## Try it
Carry on the Wootten family history below from where it stops.

The Wootten Family
Thomas (1837-1904) and Rhoda Haynes (1847-1923)
Thomas and Rhoda Haynes were introduced to Sacred Harp in nineteenth century Georgia, and then moved to Alabama before the turn-of-the-century. They had fourteen children, all of whom Thomas taught to sing Sacred Harp. The Hayneses settled in Jackson County in northeast Alabama, an area where many in the family still remain. It is their photograph that Freeman brings to the reunion.
Jesse (1888-1971) & Beulah Haynes Wootten (1884-1967)
One of the Haynes daughters, Beulah, married Jesse Wootten and taught him to sing Sacred Harp. Their seven children embraced Sacred Harp avidly, establishing the legacy that so many in this film describe. As Buell Cobb has put it, " it is these five brothers and two sisters and their numerous descendants whose names have been so prominently linked with Sacred Harp singing the past few decades."
The Children of Jesse and Beulah Wootten
Gertha Wootten Parker
In the film, Gertha discusses Sacred Harp values with other women in the family, describing how Beulah prayed each night that her boys would be singers. Later she is shown preparing food for the dinner-on-the-grounds. She estimates that she's "baked a thousand apple pies." Gertha is married to Guy Parker.
Chester "Check" Wootten
Chester appears in the 1980 "Corinth" scene and identifies himself as one of the Wootten brothers. Delta, his wife, and their daughter Syble Adams, discuss the strength and determination of the older generation. Syble appears throughout the film, discussing music in the family, Sacred Harp values, farming, Beulah's death, and other subjects. Her daughters, Rhonda Arnold and Pam Wilkerson look to their grandfather's legacy as an inspiration for their own embrace of Sacred Harp.

## Exercise data

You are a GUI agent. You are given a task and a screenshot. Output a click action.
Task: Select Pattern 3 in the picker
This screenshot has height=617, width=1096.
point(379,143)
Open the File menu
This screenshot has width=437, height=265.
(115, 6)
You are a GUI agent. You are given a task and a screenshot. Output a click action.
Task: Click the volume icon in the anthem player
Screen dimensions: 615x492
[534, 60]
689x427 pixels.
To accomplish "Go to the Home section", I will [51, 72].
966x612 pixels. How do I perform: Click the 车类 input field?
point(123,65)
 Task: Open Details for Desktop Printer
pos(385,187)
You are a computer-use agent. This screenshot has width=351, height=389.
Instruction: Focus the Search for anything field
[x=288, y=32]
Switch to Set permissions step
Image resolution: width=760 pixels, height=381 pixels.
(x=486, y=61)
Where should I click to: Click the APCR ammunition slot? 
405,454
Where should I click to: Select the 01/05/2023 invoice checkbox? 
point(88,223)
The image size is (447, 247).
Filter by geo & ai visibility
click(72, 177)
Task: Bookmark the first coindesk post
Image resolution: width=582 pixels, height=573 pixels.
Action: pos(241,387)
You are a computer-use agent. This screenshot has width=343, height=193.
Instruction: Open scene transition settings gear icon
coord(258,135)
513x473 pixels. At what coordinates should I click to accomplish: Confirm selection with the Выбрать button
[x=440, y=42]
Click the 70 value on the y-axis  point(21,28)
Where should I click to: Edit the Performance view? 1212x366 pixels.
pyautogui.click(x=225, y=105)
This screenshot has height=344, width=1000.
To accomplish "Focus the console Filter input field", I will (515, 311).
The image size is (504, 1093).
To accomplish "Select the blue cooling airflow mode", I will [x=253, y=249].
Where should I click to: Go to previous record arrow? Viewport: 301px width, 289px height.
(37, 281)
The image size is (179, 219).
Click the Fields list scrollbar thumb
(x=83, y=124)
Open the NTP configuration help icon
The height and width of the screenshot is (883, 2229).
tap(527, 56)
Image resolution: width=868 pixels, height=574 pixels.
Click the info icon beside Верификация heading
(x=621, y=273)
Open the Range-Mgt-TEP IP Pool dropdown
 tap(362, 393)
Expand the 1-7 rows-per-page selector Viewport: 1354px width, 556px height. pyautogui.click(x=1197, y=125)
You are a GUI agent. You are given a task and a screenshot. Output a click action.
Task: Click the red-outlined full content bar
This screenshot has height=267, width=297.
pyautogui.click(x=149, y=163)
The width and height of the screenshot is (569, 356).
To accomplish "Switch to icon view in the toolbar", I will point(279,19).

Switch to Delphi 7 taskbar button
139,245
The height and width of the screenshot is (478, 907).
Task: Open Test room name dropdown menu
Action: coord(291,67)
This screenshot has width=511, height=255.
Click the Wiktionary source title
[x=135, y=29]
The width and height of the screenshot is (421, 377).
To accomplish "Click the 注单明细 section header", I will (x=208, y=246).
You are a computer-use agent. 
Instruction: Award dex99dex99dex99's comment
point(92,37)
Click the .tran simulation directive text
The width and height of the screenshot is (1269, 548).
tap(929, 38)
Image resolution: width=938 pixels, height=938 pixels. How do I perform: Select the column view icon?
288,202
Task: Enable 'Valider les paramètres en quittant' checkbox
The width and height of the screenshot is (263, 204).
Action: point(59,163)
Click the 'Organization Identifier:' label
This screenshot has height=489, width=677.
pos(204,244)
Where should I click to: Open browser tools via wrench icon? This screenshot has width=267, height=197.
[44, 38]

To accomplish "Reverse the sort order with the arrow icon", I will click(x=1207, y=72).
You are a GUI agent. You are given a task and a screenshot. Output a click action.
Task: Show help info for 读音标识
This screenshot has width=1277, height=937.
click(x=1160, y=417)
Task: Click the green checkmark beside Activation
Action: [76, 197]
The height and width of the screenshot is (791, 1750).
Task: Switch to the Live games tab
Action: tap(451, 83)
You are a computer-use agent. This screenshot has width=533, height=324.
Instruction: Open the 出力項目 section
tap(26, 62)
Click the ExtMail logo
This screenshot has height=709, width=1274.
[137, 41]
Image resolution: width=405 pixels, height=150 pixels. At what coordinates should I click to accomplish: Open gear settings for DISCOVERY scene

## Answer to this exercise
Postell died before 1980 and is shown only in a photograph. His prominence in the film is his role as preacher at the association meeting where Beulah died. His son Philip, also a preacher, discusses the importance of Christian fellowship in Sacred Harp and leads a prayer for those grieving the illness of Jeffrey's daughter.
Mack is one of the brothers identified in the opening scene but is not shown elsewhere. His children Marlon Wootten and Brenda Carroll tell part of the story of Beulah's death.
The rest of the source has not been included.